Jessie Allen (University of Pittsburgh) and Dasha Pruss (University of Illinois Chicago and Harvard University): Against AI Jurisprudence: Large Language Models and the False Promise of Empirical Judging

Speaker Series of the Minerva Fast Track Research Group "Artificial Justice"

  • Date: Jan 14, 2026
  • Time: 04:00 PM (Local Time Germany)
  • Location: online

About the Speakers
Jessie Allen (she/her) is a Professor of Law at the University of Pittsburgh, where she teaches jurisprudence, legal ethics, election law, and property. Much of her scholarship considers how traditional legal authorities and practices can be reimagined to contribute to a socially progressive rule of law. Before coming to legal academia, Jessie was a voting rights attorney and before that a performance artist. As a senior attorney for Advancement Project, a racial justice organization, she litigated voting rights cases in swing states. At the Brennan Center for Justice she challenged state laws that prohibit people with criminal convictions from voting. Her essays have appeared in legal and interdisciplinary journals (e.g., Houston Law Review; Journal of Law and Courts; Emotions: History, Culture, Society; Tulane Law Review; Dissent). In the 1980s-90s, Jessie wrote and performed a series of solo and group pieces at downtown New York City venues, including Threadwaxing Space, Poetry Project at St. Marks, Downtown Art Co., and Franklin Furnace. She holds a doctorate in law (JSD) from Columbia University, a JD from Brooklyn Law School, and a BFA in theater from New York University.

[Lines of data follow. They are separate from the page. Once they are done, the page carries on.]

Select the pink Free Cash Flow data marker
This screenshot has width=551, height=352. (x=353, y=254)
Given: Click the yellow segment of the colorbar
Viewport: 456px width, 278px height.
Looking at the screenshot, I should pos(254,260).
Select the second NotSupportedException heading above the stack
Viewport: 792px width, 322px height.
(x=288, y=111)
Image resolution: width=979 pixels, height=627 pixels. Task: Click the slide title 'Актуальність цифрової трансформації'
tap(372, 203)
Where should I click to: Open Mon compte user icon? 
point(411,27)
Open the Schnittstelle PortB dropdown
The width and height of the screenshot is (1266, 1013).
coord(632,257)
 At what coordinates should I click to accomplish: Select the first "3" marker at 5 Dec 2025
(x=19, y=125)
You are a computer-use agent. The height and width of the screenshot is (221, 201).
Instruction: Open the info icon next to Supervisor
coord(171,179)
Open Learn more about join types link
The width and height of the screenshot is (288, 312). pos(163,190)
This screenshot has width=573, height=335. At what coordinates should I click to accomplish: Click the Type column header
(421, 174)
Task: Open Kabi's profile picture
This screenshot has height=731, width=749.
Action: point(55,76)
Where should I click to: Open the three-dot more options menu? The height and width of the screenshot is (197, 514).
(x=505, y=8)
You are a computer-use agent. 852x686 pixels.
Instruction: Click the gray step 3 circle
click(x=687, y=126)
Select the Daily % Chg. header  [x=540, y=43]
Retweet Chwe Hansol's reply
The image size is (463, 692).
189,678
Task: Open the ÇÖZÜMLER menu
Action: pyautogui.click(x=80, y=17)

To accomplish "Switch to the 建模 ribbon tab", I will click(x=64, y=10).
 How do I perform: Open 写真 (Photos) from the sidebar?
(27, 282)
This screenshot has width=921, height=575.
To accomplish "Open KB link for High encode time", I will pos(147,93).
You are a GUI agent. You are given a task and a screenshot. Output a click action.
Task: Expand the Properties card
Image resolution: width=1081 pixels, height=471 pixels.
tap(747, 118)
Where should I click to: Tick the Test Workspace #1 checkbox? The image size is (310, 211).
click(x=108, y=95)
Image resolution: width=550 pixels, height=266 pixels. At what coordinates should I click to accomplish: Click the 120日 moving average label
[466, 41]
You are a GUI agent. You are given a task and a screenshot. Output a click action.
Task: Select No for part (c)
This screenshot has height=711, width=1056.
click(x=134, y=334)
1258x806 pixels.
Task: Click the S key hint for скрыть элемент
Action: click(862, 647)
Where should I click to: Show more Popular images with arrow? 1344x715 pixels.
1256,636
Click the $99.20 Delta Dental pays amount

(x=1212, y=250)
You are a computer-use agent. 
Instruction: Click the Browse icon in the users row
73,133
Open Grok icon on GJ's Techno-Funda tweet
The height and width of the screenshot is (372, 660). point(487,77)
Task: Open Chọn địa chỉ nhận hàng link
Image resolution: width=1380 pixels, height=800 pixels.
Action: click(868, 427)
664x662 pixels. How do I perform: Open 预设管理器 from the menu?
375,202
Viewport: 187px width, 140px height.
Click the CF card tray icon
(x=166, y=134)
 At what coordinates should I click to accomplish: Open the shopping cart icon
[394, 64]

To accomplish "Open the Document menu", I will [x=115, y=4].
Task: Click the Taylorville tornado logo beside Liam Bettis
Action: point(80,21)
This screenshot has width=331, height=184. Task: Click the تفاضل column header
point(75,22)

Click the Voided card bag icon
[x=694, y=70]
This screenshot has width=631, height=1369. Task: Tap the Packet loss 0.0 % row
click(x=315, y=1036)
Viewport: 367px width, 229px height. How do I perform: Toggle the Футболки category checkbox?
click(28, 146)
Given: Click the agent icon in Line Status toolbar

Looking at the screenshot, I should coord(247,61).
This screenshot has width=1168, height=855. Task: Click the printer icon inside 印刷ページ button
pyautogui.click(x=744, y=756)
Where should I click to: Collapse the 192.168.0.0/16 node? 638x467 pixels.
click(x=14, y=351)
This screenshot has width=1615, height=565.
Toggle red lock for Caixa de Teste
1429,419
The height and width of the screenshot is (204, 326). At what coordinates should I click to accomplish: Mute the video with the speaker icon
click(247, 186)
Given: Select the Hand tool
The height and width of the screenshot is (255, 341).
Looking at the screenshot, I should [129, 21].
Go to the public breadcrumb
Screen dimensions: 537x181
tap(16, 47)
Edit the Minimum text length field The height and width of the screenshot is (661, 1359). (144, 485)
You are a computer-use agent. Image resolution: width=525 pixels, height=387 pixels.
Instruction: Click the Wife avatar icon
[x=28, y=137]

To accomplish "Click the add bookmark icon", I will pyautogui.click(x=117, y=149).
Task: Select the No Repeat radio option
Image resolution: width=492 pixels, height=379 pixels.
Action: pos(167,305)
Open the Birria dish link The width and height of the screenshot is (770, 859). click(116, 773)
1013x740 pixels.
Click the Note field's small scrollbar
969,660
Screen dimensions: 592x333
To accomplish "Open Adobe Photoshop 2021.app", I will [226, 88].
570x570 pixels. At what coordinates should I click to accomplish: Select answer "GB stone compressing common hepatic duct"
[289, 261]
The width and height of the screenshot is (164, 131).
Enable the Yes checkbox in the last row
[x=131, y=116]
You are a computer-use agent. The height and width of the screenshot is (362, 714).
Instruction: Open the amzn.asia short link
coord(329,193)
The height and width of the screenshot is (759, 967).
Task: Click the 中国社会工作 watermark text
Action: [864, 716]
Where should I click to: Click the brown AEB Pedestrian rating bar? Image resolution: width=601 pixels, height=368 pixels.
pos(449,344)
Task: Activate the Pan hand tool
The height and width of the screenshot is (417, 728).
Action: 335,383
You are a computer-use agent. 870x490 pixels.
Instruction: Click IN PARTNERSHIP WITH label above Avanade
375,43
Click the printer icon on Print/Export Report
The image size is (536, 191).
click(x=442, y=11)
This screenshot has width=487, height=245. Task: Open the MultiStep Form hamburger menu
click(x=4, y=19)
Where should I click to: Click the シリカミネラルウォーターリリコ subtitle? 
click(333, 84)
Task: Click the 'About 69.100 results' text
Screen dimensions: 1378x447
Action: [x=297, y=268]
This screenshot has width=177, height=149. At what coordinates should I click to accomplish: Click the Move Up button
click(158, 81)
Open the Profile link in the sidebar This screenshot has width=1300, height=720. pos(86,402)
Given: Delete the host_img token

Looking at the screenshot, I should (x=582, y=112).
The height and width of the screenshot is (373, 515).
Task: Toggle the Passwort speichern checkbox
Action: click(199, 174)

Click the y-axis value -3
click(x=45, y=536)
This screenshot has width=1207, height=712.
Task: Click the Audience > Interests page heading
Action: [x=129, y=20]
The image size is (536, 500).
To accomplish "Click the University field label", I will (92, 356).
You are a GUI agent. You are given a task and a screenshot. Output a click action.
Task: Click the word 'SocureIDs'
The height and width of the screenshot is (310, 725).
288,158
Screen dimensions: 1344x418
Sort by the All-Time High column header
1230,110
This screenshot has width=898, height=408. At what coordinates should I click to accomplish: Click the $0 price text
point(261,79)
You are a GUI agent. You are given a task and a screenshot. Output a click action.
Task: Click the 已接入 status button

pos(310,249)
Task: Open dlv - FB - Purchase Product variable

Dasha Pruss (she/her) is an Assistant Professor of Philosophy at the University of Illinois Chicago and a Faculty Associate at the Berkman Klein Center for Internet & Society at Harvard University. She received her PhD in History & Philosophy of Science from the University of Pittsburgh in 2023 and has a BS in computer science. Dasha’s research critically examines the societal implications of AI/ML systems, with a focus on algorithmic decision-making systems used in the US criminal legal system. She has written about recidivism risk assessment instruments, predictive policing tools, electronic monitoring, and other carceral technologies. In 2024, she organized Prediction and Punishment: Cross-Disciplinary Workshop on Carceral AI, which brought together scholars and activists from around the world to address technologies designed to police, incarcerate and surveil human beings.

About the Topic
As hype around the transformative effects of large language models (LLMs) has taken center stage in popular culture, some judges and legal scholars have suggested that LLMs have the potential to improve the objectivity of judicial decision-making. Proponents argue that using LLMs to find empirical ‘evidence’ of legal text’s meaning can reduce the role of judges’ subjective choices, ensuring that judicial rulings faithfully reflect the people’s understanding of legal rules, and grounding legal interpretation in a sophisticated empirical investigation of real language use in social context. To the contrary, we argue that LLM jurisprudence underscores the discretionary decisions required to infer ordinary meaning; highlights the inescapable reality that the meaning and application of legal terms is inherently normative; and demonstrates the lack of democratic legitimacy of crowdsourcing legal meaning. We argue that the feature of LLMs that makes them so seductive for legal interpretation—their potential ability to approximate ‘ordinary’ people’s understanding of legal text—reveals the political illegitimacy of empirical judging. We conclude with recommendations and warnings for practitioners in this space.

About the Speaker Series
The Speaker Series of the Minerva Fast Track Research Group “Artificial Justice” is organized by Katharina Isabel Schmidt. The Series invites guest speakers who work at the intersection between law, computer science, and the humanities. Neither technical nor juristic knowledge is a prerequisite for participation—the Series is aimed at anyone with an interest in critical and interdisciplinary perspectives on “Law and AI.” The event takes place on Zoom and is scheduled to last one hour.